[Exercise text]
>>>

Thanks to Pololu for compact, high quality and inexpensive products, extensive stock and fast shipping.
Specifications
Motor: Pololu 30:1 Micro Metal Gearmotor HP
Motor mounting brackets: Pololu Micro Metal Gearmotor Bracket Extended
Main wheels: Pololu Wheel 42x19mm
3rd wheel: Pololu Ball Caster with 3/8" Metal Ball
Motor driver: Pololu TB6612FNG Dual Motor Driver Carrier
Line sensors: Pololu QTR-8A Reflectance Sensor Array
Battery: ThunderPower 480 mAh 7.4V Li-Po
Microcontroller: Microchip PIC18F2550 at 20 MHz (10 ADC channels - 8 used)
Compiler: CCS C
PID period: 3ms
Velocity: 1.6 m/s
Turn radius: 25cm
It looked really nice in the video! Do you know how fast it was driving in m/s?
EDIT - oops, I missed your 1.6 m/s in the original post. Is that the speed you get with the motors at 100%, or could it possibly go faster? Have you tried it on tighter turns?
1.6 m/s is average speed on the running track. Base motor speed is 60% of full speed. We haven’t tried it on turns with less than 25 cm radius. But I think it’s possible at approximately same speed with shorter PID period and more traction at wheels. We will be entering to another competition next weekend. So we will have chance to try this week.
I want to use PID control algorithm, because of the stability issues it solves, and to enable the following of more complicated line shapes.
My Line sensors; QTR-8A Reflectance Sensor.
I still can’t find how to translate a PID control algorithm to control the robot, the robot has two rear motors to control movement and directions. I even can’t find the algorithm it self.
What are you using as your robot controller? You might find the PID line following section of the 3pi robot user’s guide helpful. To really use PID well, you want to find a way to convert the sensor readings into a single “position” value that tells you where the line is. Ideally, the function you come up with will vary monotonically as the sensor array sweeps over the line. That is to say, as you sweep across the line, you want your position value to always increase as you move in one direction and always decrease as you move in the other. If the position value sometimes increases and sometimes decreases for the same sweep direction, the PID algorithm could result in instability problems.
As Ben says, the 3pi robot user’s guide is very helpful, so we have benefited from it. Also you should check to the following links.
PID equation: bestune.50megs.com/typeABC.htm
I have used PID equation in “type A” with only P and D term in our robot. The I term is not necessary for the line following algorithm.
e: Error reading from sensors
CO: PWM duty cycle for motors
That desktop line follower looks very cute on that table! I’m curious about your drive train. Are the wheels being turned by motor shafts applied to the tires?

<<<

[Data block]
>>>

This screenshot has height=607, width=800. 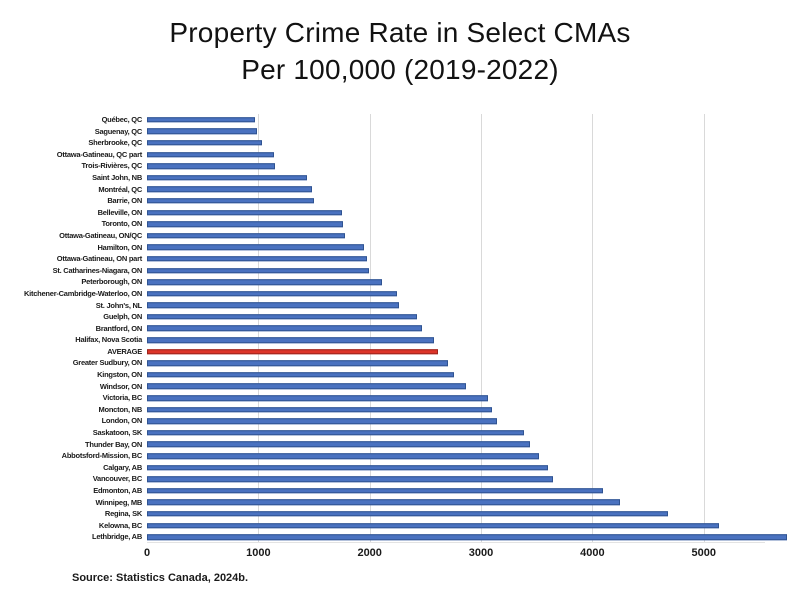 I want to click on bar-row: Brantford, ON, so click(x=395, y=329).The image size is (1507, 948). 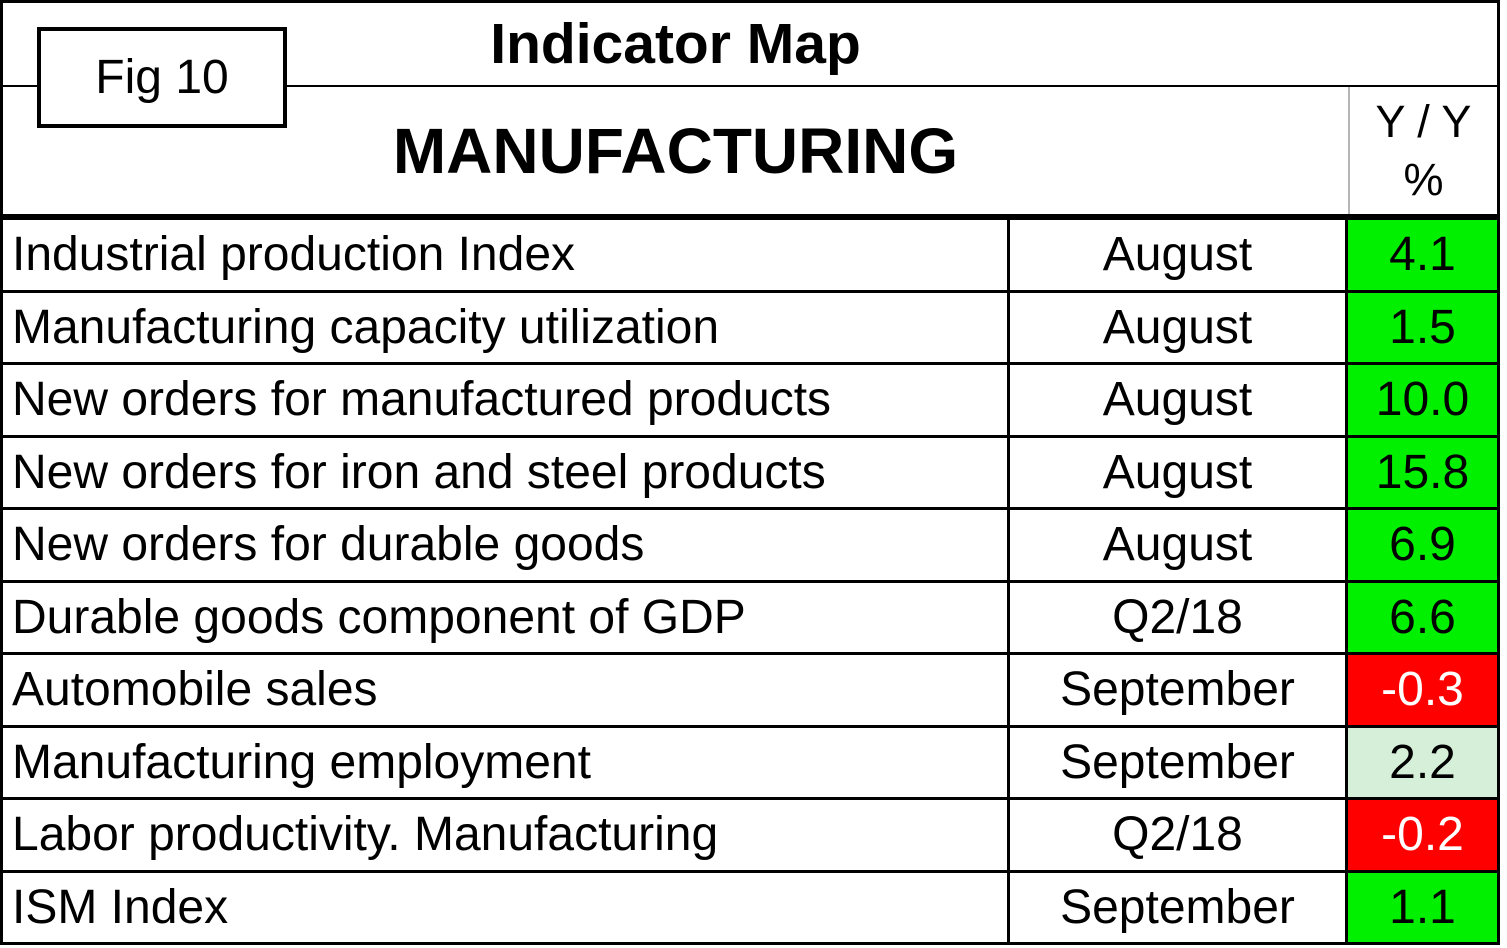 I want to click on table-row: Manufacturing employment September 2.2, so click(x=750, y=760).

<<<

[Exercise directions]
In the line follower thread above, what fraction of full speed is given as the base motor speed?

[Exercise output]
The base motor speed is 60% of full speed.